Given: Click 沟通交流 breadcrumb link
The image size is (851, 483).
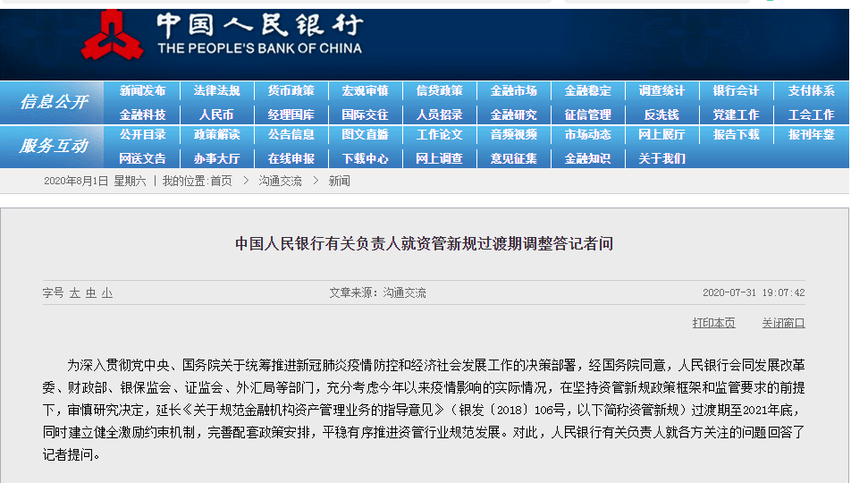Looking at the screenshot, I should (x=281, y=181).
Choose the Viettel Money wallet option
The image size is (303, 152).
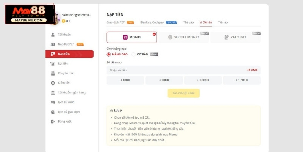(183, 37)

---

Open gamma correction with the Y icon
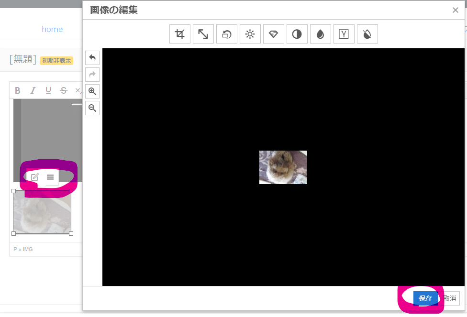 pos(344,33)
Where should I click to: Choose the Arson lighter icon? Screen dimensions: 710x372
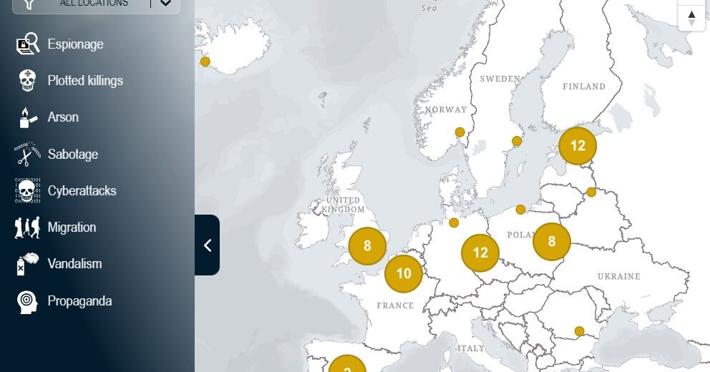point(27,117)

==

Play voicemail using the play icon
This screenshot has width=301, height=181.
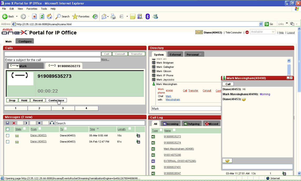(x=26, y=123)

# Work instructions:
Copy the rows from "Open gamma correction with the Y icon" down to "point(27,117)", substituting "symbol" for "icon" and keeping everything else the same. Leave the pictures out of your answer.

# Final answer:
Open gamma correction with the Y symbol
 pos(344,33)
Where should I click to: Choose the Arson lighter symbol? Screen dimensions: 710x372
point(27,117)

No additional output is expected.